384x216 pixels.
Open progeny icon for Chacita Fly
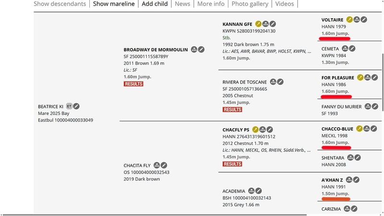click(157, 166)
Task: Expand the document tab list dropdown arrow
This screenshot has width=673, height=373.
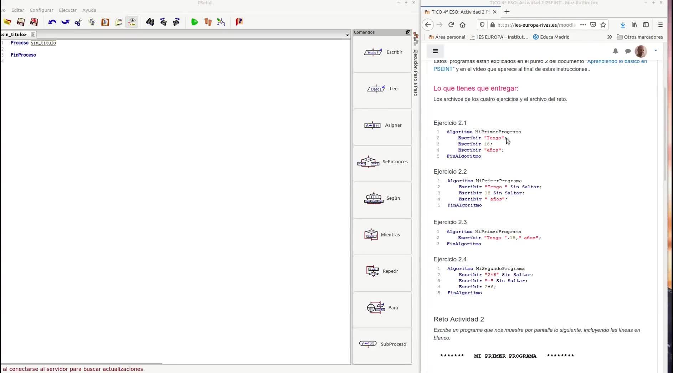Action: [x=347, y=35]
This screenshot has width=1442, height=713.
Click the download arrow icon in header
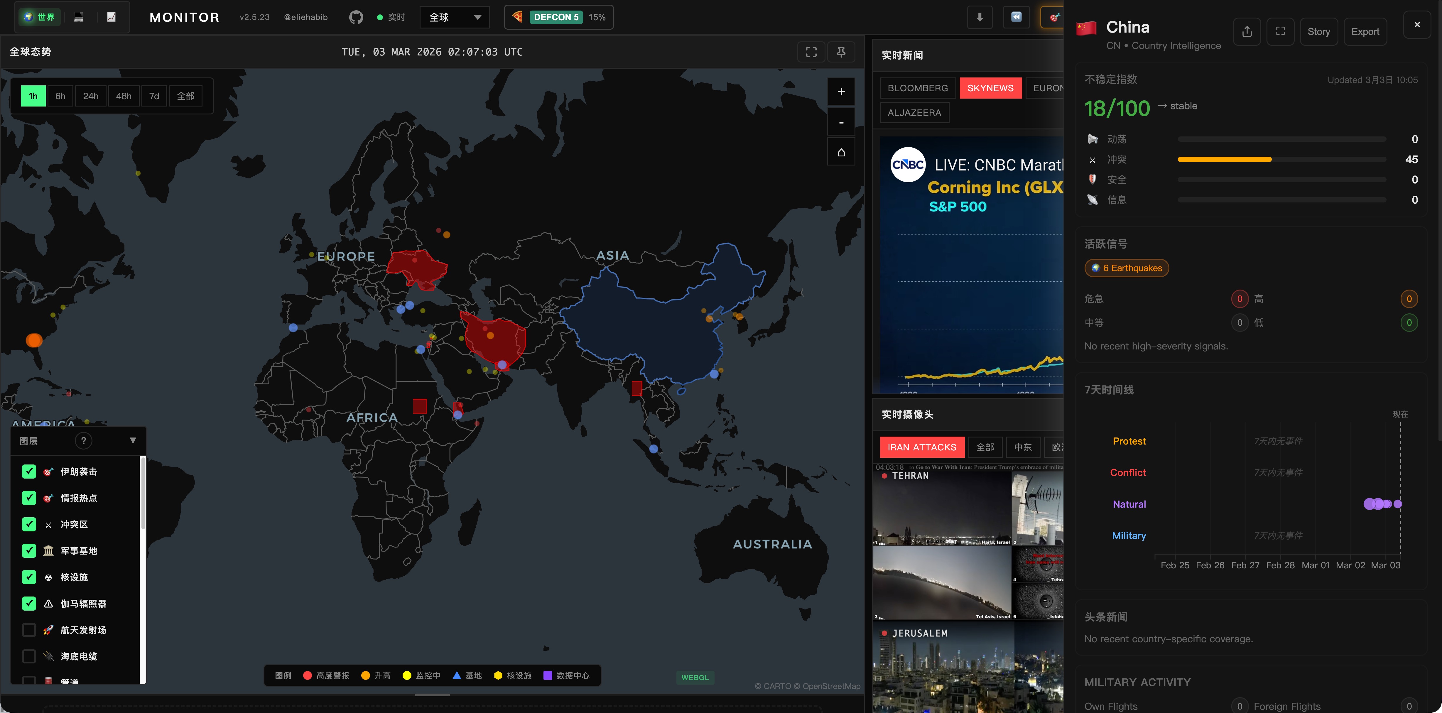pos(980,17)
* * *
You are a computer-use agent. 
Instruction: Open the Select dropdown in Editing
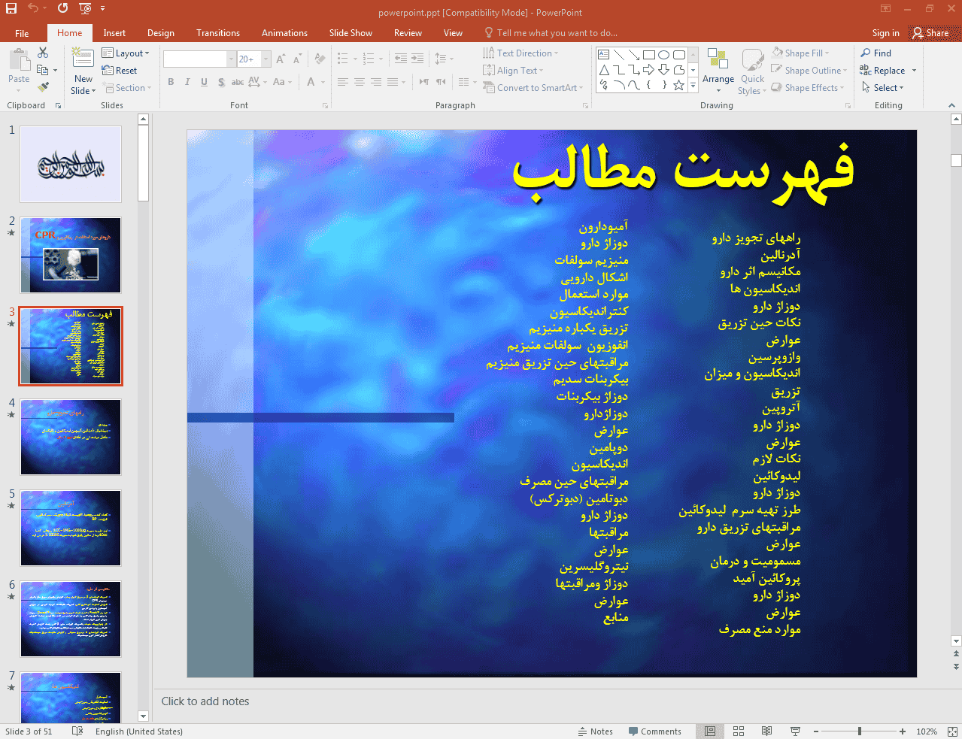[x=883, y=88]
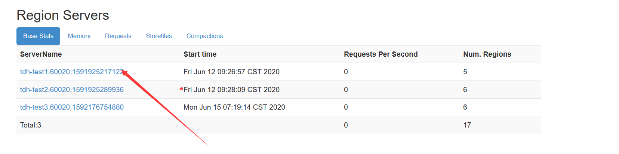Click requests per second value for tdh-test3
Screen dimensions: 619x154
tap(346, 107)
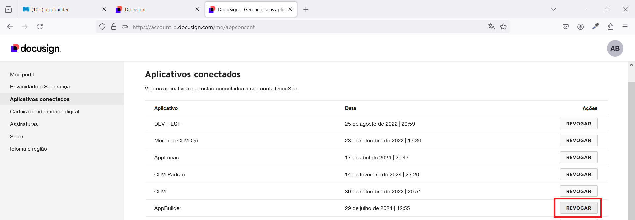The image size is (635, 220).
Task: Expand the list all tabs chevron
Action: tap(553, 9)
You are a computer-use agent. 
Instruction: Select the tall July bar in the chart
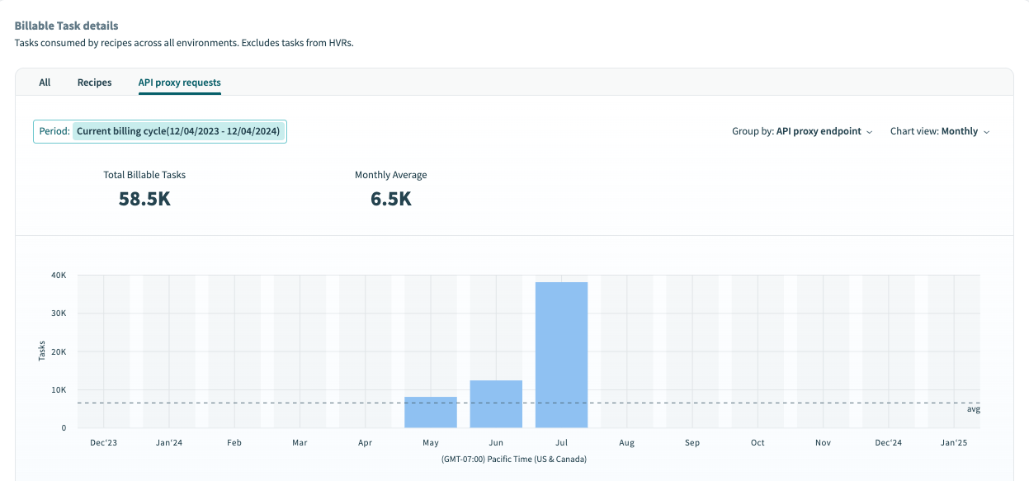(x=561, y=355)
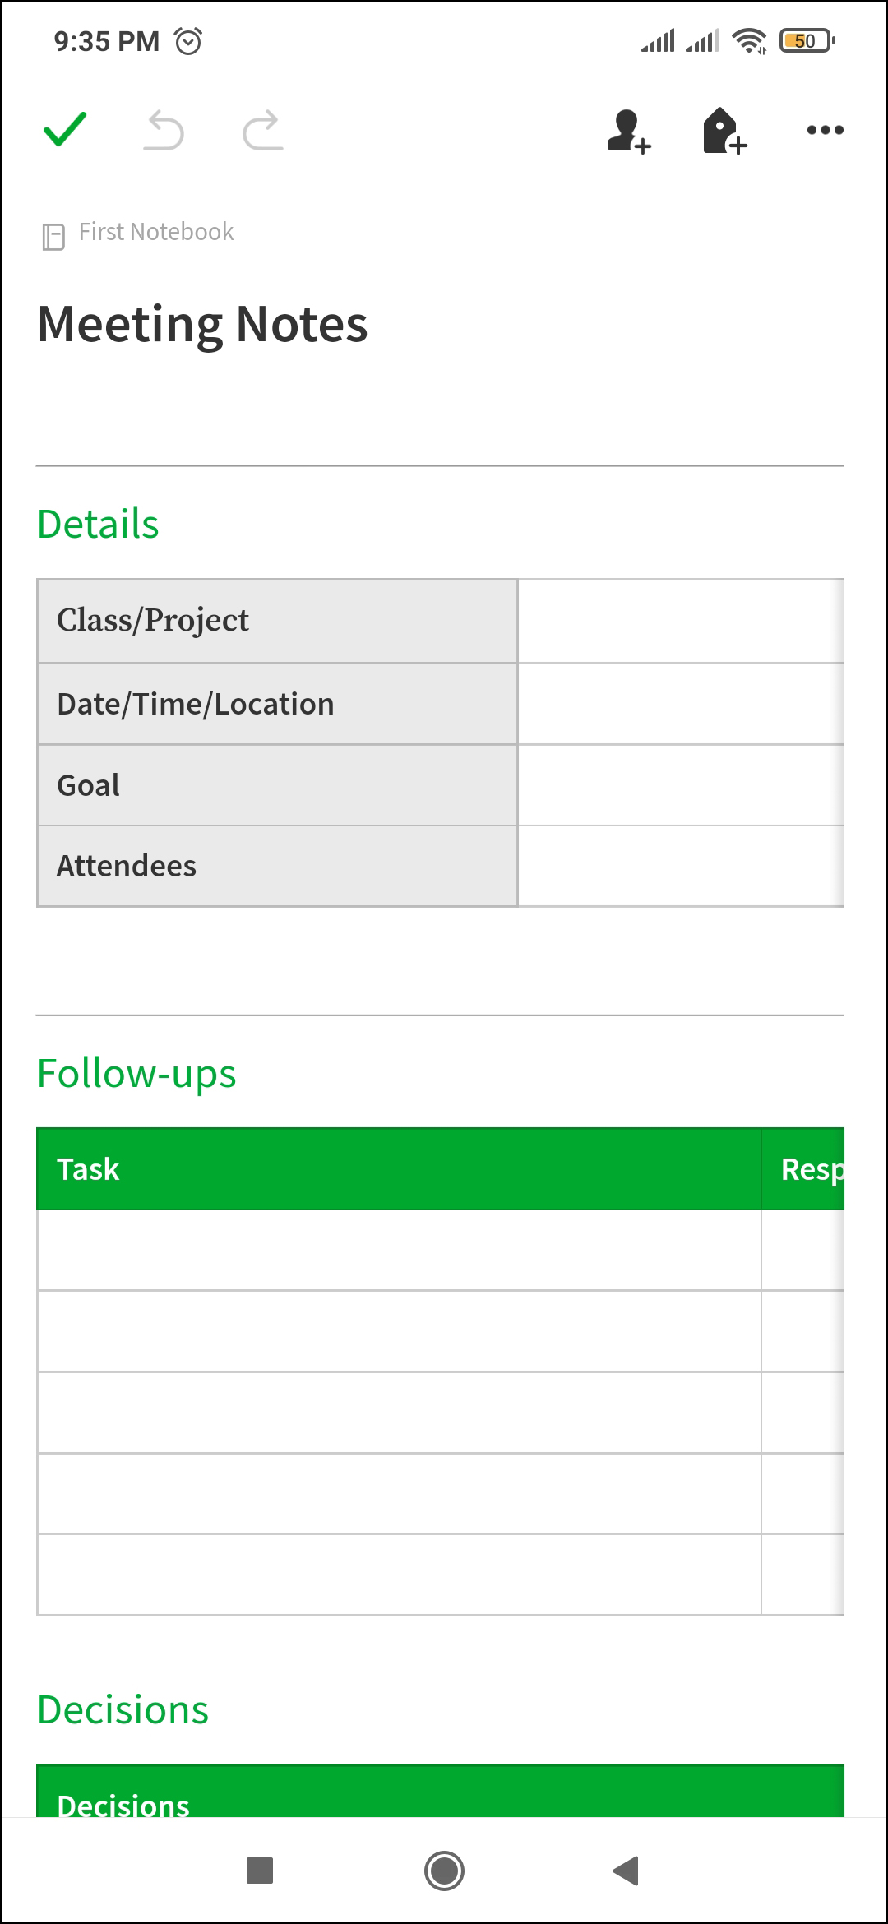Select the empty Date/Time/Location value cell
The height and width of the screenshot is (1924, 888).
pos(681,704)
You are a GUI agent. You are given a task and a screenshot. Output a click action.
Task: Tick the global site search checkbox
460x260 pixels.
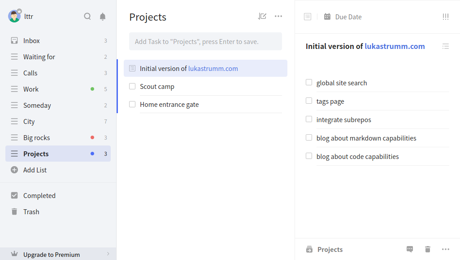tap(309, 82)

* _Your objective_:
Can you recast the stretch of the listing from the line containing "384x216 pixels." through the line containing "pos(980,17)" as a Markdown table with the columns Row and Line, skipping blank lines and leaving out the pictures?

* _Written solution_:
| Row | Line |
|---|---|
| 1 | 384x216 pixels. |
| 2 | Open progeny icon for Chacita Fly |
| 3 | click(157, 166) |
| 4 | Task: Expand the document tab list dropdown arrow |
| 5 | This screenshot has width=673, height=373. |
| 6 | Action: [x=347, y=35] |
| 7 | This screenshot has width=1442, height=713. |
| 8 | Click the download arrow icon in header |
| 9 | pos(980,17) |